While there is a clear relation between high BMI pre-eclampsia and GDM (RCOG, 2011; NICE 2010), other studies (Dodd, 2014; Saunders, 2012) showed no results in antenatal weight management in women whose BMI is equal or more than 26 kg/m 2. However, one found a reduction in the risk of large for gestational age (Dodd, 2014).

Other studies support that diet and vitamin supplementation may prevent pre-eclampsia and gestational diabetes (Joergensen, 2014; Poel 2012). This is explained because a diet low in calcium leads to low concentration levels in blood associated with pre-eclampsia and GDM (Mol, 2016).

Intrapartum Care:

The aim is to promote natural birth, providing that this is the woman’s 2nd pregnancy and the 1st pregnancy was uncomplicated. High-risk obstetric ward will only be considered if the woman’s BMI were higher than 35 kg/m2, or should other complications be present (NHS Trust, 2016), therefore, the place to give birth will be entirely the woman’s choice.

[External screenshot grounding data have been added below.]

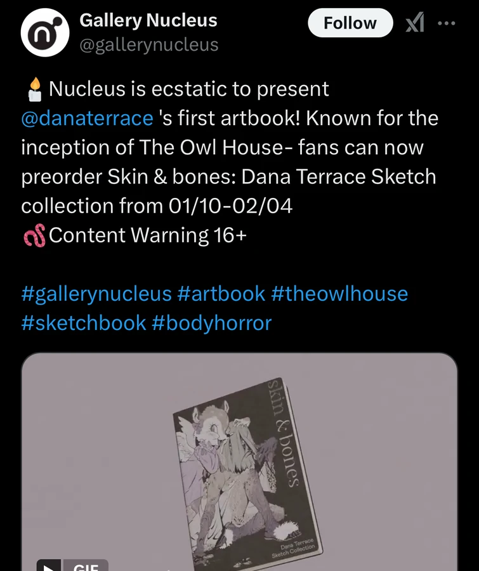Click the GIF label badge
This screenshot has width=479, height=571.
tap(86, 565)
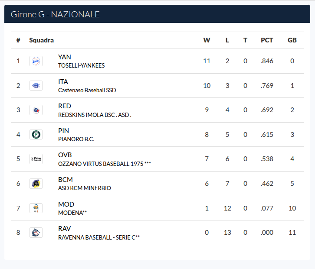Click the ASD BCM MINERBIO name
The image size is (315, 269).
84,188
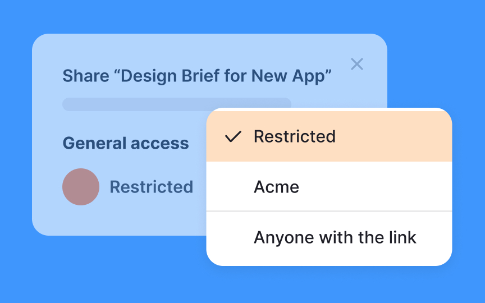This screenshot has height=303, width=485.
Task: Open the Restricted access dropdown in the dialog
Action: [x=151, y=187]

We will provide the woman with a ‘sense of control’ and support her in her decisions through labour (NICE, 2014); in order to do so we will communicate with the woman continuously about what events are occurring, seek for her expectations and encourage to participate in the care.  According to a review (Davies, 2013); all this actions have been proven to have a positive effect on the women’s labour experience and on minimizing the risk of having instrumental deliveries and caesarean sections, particularly in women with a high BMI.

The use of therapeutic water, mobilization, privacy to stimulate oxytocin and avoidance of continued fetal heart monitoring also proved to minimize adverse outcomes (Davies, 2013). These recommendations are also approved by the NICE guideline (2014) during Intrapartum care; however, they do not state that these measures fully prevent women from having instrumental deliveries in the end, as more specific studies are needed.

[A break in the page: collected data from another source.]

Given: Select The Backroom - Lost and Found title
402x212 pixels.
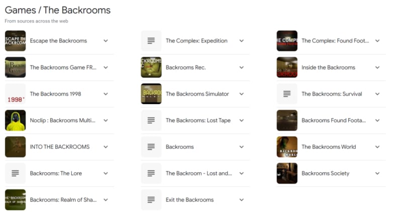Looking at the screenshot, I should 198,173.
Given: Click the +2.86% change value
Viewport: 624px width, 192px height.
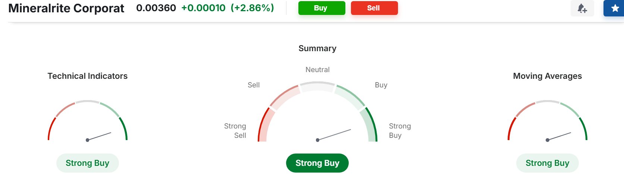Looking at the screenshot, I should [x=253, y=8].
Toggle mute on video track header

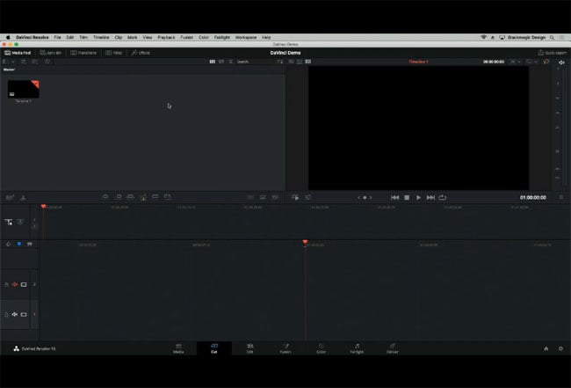pyautogui.click(x=15, y=284)
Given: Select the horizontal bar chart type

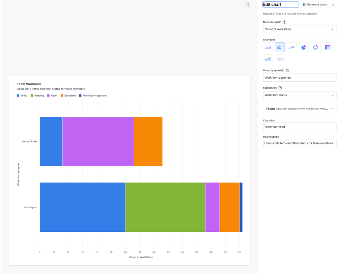Looking at the screenshot, I should [280, 47].
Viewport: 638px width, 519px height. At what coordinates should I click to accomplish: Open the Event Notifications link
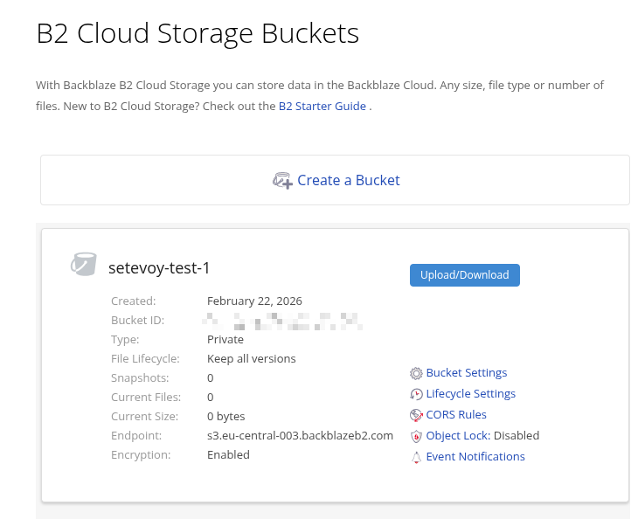(475, 457)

Nevertheless, the choice of pain relief, labour positions and management would be explained; should the woman request an epidural, she would be advised to go to the high-risk obstetric ward (NHS Trust, 2016).

Postnatal Care:

This comprehends a risky period when most women also might increase their weight (NICE, 2010). Nevertheless, at the same time appropriate to promote lifestyle changes in order to achieve a healthy BMI change, without the complications of the pregnancy.

Breastfeeding is found to aid the return to pre-pregnancy weight (NICE, 2010)

Referrals to other professionals in order to help the women adequately in her needs; GP for lifestyle advise and breastfeeding support (NOT IN GP)

The baby’s wellbeing and needs will also be considered in this period, depending on the outcome, as well as the postnatal checks (NICE, 2015).

Encouraging mobilization after birth and preventing the risk of DVT by the use of thromboembolism stockings is approved by the local guidelines (NICE, 2015; SIGN, 2014).